Data Engineering Intern
Location: ARTPARK -IISC Bangalore
Type: Full-time
Overview
ARTPARK’s One-Health team tackles interconnected challenges in human, animal, and environmental health through collaborative and interdisciplinary efforts.
Working with city, state, and national governments, we support data-driven public health responses to endemic, epidemic, and climate-related threats through innovative solutions leveraging statistical and AI/ML-based approaches.
In this role, you will build data and ML pipelines and APIs, work to scope, obtain, clean, and standardise data for various use cases across projects, and put the data out for the community to use. Requires commuting to the office 5 days a week. The minimum duration of the internship is 6 months
Responsibilities
Integrate and structure data from diverse sources into a coherent, harmonised format ready for use by advanced computational models.
Develop and automate a robust, scalable data and ETL pipeline using cutting-edge technologies to ensure smooth data flow, reliability, and real-time processing.
Work with data analysts and computational epidemiologists to design and deploy simple, accessible, and scalable data access mechanisms and policies while ensuring strict data governance that complies with relevant laws and policies.
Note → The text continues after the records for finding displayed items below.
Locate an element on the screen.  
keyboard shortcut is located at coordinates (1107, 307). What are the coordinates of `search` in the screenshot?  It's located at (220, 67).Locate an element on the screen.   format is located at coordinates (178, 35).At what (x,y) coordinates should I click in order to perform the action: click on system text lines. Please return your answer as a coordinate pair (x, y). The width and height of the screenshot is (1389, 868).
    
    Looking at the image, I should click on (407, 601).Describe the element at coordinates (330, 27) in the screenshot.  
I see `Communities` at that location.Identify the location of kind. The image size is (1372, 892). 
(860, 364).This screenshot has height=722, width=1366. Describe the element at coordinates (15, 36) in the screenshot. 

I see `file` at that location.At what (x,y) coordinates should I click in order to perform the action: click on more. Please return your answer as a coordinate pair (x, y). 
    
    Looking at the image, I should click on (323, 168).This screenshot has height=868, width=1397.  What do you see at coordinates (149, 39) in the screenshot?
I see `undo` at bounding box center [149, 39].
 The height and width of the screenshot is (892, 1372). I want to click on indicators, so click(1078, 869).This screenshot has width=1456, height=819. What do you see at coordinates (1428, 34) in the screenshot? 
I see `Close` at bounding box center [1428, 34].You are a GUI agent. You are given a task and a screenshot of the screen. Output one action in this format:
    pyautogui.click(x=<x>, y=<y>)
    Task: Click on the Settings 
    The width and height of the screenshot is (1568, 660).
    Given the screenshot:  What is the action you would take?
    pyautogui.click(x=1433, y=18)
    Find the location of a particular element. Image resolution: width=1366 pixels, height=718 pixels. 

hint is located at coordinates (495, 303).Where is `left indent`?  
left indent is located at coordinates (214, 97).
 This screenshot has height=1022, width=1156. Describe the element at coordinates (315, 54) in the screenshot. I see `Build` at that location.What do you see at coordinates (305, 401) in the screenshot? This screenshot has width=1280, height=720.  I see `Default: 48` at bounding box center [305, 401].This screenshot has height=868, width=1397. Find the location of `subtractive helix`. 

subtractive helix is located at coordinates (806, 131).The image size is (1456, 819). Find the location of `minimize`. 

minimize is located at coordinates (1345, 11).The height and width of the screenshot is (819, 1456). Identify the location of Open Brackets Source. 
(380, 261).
Engage in exhaustive data cataloguing and documentation for all data acquired from various sources and maintain a repository of the standards and processes used on the data
You will be responsible for streamlining the data flow so that computational and simulation modellers can easily access and utilise the data in their models without manual intervention.
Manage and handle different types of data, including spatiotemporal complex datasets - such as semi-structured and unstructured data, climate data, image datasets
Apply state-of-the-art data standardisation techniques, leveraging AI and machine learning, including large language models (LLMs), to convert unstructured and semi-structured data into clean, usable formats for production-grade models.
Requirements
Open to students pursuing Bachelor's in computer science, engineering, mathematics or related quantitative scientific discipline.
Demonstrable experience in developing and implementing ETL pipelines and RESTful APIs
Expertise in Data Engineering and Automation: Proven experience designing and implementing robust data pipelines using tools like AWS cloud services and Python. Working on and prior experience maintaining open source stacks is highly desirable
Expertise in Database Management and Data Modelling: Deep knowledge of database management, schema design, and data modelling. Working closely with the computational epidemiology team, you will design databases and structures that align with their requirements, ensuring the data is well-organised and ready for analysis.
Prior experience with AI and Machine Learning Integration is desirable but not required.
ARTPARK @ IISc : Innovation factory for next-gen robotics & AI
ARTPARK is India's leading deep-tech venture builder and incubator focused on robotics, connected autonomous systems, and AI. Leveraging our unique facilities and ecosystems, we strive to provide meaningful support to very early-stage startups building deep-tech products based in research. We are a nonprofit organization created by Indian Institute of Science (IISc, Bengaluru) with support from the Department of Science & Technology (Government of India) and the Government of Karnataka.